- WHAT IS BEING ASKED:
Lay out the lines of the data as a JSON list of strings, one string per line and with blank lines omitted. Begin at the line that contains "Pick DoD 5220.22-M" and stop after the line that contains "tap(463, 583)".

## start TASK MATERIAL

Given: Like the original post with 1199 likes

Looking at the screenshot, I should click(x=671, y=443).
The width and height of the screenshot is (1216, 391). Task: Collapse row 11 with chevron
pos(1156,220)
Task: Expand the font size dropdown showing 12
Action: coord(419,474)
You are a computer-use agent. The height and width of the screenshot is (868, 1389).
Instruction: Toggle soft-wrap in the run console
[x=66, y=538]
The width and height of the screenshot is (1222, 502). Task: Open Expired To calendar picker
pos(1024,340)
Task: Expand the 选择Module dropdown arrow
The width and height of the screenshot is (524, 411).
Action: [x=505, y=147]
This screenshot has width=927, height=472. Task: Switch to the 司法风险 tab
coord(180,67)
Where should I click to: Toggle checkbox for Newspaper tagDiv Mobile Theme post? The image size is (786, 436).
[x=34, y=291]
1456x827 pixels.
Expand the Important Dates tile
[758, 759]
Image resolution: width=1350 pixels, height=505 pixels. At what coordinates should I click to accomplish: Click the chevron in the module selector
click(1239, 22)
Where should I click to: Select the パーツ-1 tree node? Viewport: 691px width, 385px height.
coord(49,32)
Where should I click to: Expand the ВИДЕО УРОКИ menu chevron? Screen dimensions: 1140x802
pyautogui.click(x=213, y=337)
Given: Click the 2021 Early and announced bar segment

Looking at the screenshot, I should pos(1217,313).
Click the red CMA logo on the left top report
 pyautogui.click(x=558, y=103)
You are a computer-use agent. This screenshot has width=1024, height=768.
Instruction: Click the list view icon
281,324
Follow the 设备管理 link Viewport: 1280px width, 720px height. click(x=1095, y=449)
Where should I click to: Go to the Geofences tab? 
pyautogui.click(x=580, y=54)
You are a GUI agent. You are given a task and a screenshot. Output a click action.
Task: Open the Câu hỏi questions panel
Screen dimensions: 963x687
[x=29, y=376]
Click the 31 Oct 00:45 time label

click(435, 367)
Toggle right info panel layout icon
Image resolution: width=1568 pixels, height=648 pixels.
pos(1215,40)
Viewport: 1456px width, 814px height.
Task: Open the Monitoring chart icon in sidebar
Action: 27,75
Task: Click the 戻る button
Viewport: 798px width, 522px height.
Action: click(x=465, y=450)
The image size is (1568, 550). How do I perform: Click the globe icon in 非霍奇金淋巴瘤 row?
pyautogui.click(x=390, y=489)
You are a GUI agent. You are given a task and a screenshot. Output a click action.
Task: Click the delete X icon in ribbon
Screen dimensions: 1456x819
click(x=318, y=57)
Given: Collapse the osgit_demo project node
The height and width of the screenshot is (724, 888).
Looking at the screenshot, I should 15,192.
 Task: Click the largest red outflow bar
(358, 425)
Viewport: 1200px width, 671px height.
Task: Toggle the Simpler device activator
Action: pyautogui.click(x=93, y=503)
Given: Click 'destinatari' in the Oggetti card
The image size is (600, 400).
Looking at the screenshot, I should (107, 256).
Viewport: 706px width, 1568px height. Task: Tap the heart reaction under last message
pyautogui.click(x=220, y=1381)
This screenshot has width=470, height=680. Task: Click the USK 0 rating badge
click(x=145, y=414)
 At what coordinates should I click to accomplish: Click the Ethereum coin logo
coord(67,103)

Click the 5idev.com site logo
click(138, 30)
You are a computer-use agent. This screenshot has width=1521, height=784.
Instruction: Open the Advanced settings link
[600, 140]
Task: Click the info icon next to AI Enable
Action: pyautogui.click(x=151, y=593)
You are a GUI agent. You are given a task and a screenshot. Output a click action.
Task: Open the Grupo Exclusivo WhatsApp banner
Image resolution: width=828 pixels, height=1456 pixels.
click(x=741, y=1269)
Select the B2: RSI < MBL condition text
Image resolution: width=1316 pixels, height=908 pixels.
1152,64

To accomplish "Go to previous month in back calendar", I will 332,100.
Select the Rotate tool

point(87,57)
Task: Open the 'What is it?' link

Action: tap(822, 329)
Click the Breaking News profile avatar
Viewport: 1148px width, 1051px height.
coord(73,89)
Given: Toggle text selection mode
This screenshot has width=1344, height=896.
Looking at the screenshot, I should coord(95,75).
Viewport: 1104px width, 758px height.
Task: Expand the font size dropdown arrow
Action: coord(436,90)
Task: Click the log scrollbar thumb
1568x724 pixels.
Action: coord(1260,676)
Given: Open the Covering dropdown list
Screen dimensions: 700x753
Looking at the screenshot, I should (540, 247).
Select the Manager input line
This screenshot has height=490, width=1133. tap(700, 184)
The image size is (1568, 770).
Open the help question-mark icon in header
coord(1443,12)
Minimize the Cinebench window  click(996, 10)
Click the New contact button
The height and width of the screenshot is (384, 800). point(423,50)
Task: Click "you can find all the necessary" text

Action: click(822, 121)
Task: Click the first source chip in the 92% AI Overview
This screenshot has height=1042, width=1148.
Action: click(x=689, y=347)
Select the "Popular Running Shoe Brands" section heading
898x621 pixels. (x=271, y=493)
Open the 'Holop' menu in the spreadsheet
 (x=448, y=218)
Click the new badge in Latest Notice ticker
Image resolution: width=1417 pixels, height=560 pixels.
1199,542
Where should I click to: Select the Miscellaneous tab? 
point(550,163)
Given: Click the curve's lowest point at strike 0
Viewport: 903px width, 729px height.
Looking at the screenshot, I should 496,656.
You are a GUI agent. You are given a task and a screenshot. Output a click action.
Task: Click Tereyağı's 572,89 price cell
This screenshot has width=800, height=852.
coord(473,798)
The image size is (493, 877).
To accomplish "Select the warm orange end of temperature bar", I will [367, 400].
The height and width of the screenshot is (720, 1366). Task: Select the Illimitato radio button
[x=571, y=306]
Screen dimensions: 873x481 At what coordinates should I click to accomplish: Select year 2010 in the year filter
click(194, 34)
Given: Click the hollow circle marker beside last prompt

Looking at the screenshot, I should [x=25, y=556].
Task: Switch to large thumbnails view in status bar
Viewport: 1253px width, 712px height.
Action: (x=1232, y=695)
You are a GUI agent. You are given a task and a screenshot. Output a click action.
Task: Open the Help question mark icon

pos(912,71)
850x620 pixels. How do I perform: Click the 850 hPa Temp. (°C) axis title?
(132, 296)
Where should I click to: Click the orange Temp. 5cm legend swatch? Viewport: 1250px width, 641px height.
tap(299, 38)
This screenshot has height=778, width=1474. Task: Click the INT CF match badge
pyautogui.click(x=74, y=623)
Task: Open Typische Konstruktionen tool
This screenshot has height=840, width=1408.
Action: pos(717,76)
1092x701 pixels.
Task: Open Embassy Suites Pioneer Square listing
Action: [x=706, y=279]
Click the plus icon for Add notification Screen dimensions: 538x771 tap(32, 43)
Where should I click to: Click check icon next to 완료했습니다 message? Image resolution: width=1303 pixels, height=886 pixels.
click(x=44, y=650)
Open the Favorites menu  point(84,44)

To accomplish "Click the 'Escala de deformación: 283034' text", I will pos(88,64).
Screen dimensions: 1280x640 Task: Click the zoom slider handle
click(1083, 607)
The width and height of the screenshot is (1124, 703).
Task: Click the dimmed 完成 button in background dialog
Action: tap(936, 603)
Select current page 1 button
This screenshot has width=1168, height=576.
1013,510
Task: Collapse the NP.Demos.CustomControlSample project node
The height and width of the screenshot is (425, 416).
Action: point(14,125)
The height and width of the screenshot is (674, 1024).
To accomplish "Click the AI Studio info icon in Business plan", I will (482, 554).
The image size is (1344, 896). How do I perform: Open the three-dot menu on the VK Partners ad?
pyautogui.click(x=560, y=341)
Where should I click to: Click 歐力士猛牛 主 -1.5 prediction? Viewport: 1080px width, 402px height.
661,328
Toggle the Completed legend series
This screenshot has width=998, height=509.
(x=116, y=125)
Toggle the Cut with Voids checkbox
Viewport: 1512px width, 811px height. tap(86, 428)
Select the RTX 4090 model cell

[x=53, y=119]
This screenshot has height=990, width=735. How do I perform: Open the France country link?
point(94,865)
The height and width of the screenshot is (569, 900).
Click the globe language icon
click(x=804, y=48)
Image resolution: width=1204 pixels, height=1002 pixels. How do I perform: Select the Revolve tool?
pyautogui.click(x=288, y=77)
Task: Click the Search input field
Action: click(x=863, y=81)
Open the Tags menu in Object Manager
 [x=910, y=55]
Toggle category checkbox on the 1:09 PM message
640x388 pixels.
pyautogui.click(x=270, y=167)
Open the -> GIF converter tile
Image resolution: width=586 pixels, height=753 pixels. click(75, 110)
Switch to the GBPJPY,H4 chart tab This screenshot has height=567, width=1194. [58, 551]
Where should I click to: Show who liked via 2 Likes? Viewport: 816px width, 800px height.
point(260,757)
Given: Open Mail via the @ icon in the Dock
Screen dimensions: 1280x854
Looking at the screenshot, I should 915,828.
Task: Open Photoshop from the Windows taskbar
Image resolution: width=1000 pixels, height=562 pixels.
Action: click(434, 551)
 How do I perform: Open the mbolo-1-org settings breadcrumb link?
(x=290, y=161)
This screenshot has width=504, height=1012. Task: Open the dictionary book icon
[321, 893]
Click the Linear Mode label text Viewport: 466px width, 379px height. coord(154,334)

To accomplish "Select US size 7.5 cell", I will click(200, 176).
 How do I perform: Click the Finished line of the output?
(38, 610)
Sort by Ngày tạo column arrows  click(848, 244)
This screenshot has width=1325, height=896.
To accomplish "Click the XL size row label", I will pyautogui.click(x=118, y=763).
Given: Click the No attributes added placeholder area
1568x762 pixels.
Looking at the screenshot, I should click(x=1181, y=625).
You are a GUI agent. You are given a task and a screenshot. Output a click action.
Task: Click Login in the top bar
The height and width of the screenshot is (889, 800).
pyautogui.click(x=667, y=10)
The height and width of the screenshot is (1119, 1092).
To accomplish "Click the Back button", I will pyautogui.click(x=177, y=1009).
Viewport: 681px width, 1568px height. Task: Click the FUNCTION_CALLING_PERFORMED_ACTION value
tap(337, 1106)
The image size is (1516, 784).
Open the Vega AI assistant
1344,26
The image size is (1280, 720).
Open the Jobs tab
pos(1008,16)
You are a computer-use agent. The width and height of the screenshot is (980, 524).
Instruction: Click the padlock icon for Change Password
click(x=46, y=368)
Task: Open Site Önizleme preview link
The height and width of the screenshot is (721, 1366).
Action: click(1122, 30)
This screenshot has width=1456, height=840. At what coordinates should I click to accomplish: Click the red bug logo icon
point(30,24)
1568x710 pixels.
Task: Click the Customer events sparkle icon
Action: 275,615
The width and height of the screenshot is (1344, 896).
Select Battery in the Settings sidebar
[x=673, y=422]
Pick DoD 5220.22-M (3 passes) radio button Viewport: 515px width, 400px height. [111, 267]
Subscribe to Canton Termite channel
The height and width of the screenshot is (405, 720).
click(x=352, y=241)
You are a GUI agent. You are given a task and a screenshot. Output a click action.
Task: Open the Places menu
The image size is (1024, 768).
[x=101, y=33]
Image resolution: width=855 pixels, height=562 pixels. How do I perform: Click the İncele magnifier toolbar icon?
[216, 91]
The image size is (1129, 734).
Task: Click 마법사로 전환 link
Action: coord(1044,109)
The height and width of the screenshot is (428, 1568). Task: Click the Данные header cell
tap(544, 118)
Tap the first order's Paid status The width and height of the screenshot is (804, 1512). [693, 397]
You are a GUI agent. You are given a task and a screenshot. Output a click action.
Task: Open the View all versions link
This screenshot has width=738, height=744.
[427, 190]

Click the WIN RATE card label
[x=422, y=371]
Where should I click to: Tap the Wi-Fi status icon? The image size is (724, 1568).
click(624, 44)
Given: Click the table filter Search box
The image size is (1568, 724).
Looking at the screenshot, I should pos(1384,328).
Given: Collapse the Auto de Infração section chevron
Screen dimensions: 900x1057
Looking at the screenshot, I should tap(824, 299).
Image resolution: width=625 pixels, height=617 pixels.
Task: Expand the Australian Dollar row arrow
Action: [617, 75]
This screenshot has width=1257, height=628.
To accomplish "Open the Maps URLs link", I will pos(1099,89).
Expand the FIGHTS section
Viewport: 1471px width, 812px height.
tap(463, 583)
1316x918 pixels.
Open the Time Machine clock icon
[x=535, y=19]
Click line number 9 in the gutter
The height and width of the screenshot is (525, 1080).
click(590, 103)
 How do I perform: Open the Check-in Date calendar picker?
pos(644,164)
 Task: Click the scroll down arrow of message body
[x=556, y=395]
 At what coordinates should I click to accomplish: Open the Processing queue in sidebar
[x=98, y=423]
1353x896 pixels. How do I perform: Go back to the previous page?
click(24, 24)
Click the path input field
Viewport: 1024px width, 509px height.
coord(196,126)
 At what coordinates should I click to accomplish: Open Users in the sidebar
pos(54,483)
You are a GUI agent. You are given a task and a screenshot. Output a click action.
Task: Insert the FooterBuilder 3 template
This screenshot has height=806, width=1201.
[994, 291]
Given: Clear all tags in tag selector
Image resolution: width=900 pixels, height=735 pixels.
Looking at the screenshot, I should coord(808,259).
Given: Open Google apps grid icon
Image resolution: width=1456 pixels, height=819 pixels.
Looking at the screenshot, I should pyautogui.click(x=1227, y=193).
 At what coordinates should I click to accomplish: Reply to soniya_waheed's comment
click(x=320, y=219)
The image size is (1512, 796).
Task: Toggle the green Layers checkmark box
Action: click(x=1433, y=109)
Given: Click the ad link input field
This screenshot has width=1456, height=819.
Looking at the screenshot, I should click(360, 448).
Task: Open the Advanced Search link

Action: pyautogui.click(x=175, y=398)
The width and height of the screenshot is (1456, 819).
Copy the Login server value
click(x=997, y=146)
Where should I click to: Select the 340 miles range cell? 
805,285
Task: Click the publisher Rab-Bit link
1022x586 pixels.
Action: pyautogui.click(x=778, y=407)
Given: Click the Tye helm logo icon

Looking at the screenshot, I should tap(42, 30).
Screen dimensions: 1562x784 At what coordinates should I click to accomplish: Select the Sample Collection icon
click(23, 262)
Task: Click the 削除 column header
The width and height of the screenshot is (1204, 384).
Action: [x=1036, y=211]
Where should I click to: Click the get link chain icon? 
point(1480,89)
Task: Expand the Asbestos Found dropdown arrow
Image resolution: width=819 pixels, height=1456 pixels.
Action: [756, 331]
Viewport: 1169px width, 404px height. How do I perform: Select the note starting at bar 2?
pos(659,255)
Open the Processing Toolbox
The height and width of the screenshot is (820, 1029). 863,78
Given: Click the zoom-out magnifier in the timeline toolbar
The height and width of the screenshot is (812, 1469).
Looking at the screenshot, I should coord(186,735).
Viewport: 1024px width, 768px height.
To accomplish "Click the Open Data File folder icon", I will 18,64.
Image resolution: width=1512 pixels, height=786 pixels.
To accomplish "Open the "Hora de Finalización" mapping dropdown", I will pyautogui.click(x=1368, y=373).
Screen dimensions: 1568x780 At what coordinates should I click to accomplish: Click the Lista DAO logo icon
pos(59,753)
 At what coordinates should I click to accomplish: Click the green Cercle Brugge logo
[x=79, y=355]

## end TASK MATERIAL

- WORKED SOLUTION:
[
  "Pick DoD 5220.22-M (3 passes) radio button Viewport: 515px width, 400px height. [111, 267]",
  "Subscribe to Canton Termite channel",
  "The height and width of the screenshot is (405, 720).",
  "click(x=352, y=241)",
  "You are a GUI agent. You are given a task and a screenshot. Output a click action.",
  "Task: Open the Places menu",
  "The image size is (1024, 768).",
  "[x=101, y=33]",
  "Image resolution: width=855 pixels, height=562 pixels. How do I perform: Click the İncele magnifier toolbar icon?",
  "[216, 91]",
  "The image size is (1129, 734).",
  "Task: Click 마법사로 전환 link",
  "Action: coord(1044,109)",
  "The height and width of the screenshot is (428, 1568). Task: Click the Данные header cell",
  "tap(544, 118)",
  "Tap the first order's Paid status The width and height of the screenshot is (804, 1512). [693, 397]",
  "You are a GUI agent. You are given a task and a screenshot. Output a click action.",
  "Task: Open the View all versions link",
  "This screenshot has width=738, height=744.",
  "[427, 190]",
  "Click the WIN RATE card label",
  "[x=422, y=371]",
  "Where should I click to: Tap the Wi-Fi status icon? The image size is (724, 1568).",
  "click(624, 44)",
  "Given: Click the table filter Search box",
  "The image size is (1568, 724).",
  "Looking at the screenshot, I should pos(1384,328).",
  "Given: Collapse the Auto de Infração section chevron",
  "Screen dimensions: 900x1057",
  "Looking at the screenshot, I should tap(824, 299).",
  "Image resolution: width=625 pixels, height=617 pixels.",
  "Task: Expand the Australian Dollar row arrow",
  "Action: [617, 75]",
  "This screenshot has width=1257, height=628.",
  "To accomplish \"Open the Maps URLs link\", I will pos(1099,89).",
  "Expand the FIGHTS section",
  "Viewport: 1471px width, 812px height.",
  "tap(463, 583)"
]